Oui, mais pas seulement.
Visez le sous-entendu. Il ne s’agit pas de se repaître du cliché suivant lequel le tertiaire est la nouvelle consolante des secteurs agraires et industriels. Cela est vu depuis longtemps. Rappelons au passage une de mes thèses selon laquelle le tertiaire représente le royaume du non-travail. Mais ce n’est pas là l’idée que je tiens à développer.
Petit rappel étymologique : « De l’ancien français travail « tourment, souffrance » (XIIème siècle), du bas latin (VIème siècle) tripálĭus du latin tripálĭum, « instrument de torture à trois poutres ». La racine trav provient de trab, trabis : « poutre ». » Cela entend évidemment que le travail comporte une valeur négative. Mais au sein de la modernité postindustrielle, caractérisée par l’essor du tertiaire (et donc du non-travail au sens de la production de biens de consommations, accroissement de la productivité oblige), le travail doit faire montre d’une valeur positive pour trouver acquéreur.

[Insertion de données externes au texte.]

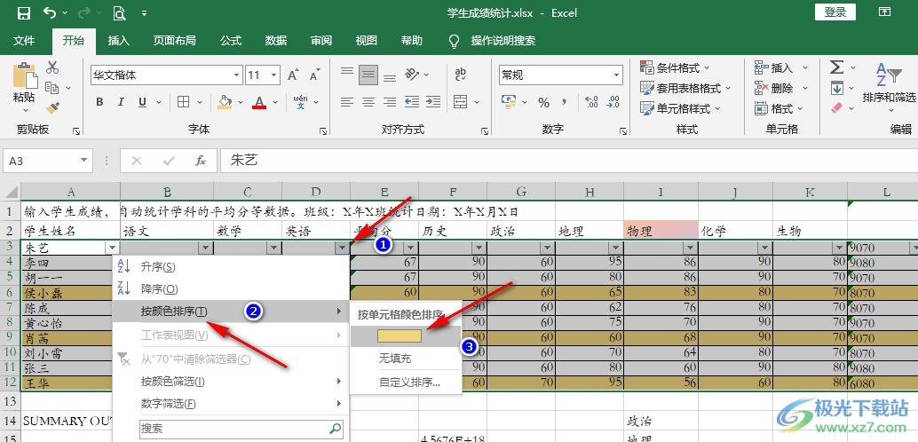
Task: Toggle center horizontal alignment
Action: [368, 103]
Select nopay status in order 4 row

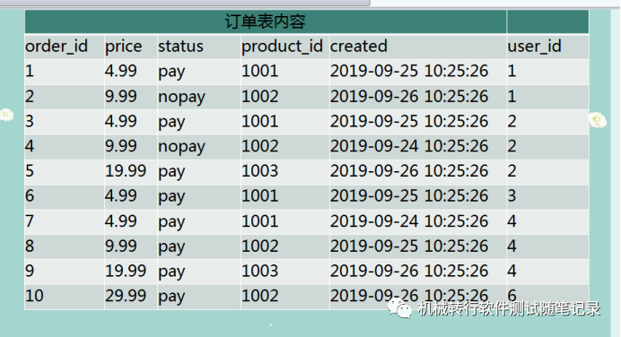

Le travail est au croisement de tous les concepts au sein de la société moderne et médiatise de ce fait toute pensée d’ordre politique ou sociologique ; évidemment, il ne s’agira pas dans cet article de revoir l’ensemble des déterminismes qui s’y rattachent. Le travail (tertiaire) nécessite, au sein de la répartition actuelle des forces de travail, l’adhésion positive du travailleur au sein de son poste. Ce sont les valeurs positives axées sur les compétences (ô sacrées saintes compétences de rien couronnées par les agrégations des études supérieures !) qui font la correspondance entre le CV (concept signifiant l’intégralité des valeurs positives de l’homme au sein de la charge qu’il cherche à occuper) et l’homme… qui doit travailler. Le travail, qui était donc un fardeau, est presque devenu une récompense pour l’homme civil qui a accepté à torts et à cris les charges supérieures incombant à la superbe de son poste.
L’hypocrisie est la détermination subjective de l’homme au sein de la société. Ce n’est pas nouveau ; par définition, la société est la perversion de l’homme qui agit au sein d’une sphère qui préside à son comportement. La sphère est celle du voisinage qui porte un regard, le qu’en-dira-t-on et tout ce que vous voulez. Cette société qui pousse l’homme à agir tel qu’il ne le ferait pas si cette sphère ne fût pas aussi présente est une perversité axant l’agir sur des valeurs négatives. Ce qui n’entend pas qu’il n’y ait pas de valeurs positives de certains postes, dans lesquels les hommes s’éclatent en accomplissant les charges qu’ils aiment. Mais pour préserver l’hypocrisie ambiante (et non reconnue comme telle, constitutive du phénomène de progrès), l’homme doit démontrer des valeurs positives au sein de son adéquation avec le poste qu’il brigue. L’homme doit prouver ce qu’il peut apporter à l’entreprise, l’homme doit montrer les valeurs positives qui le font correspondre avec sa charge.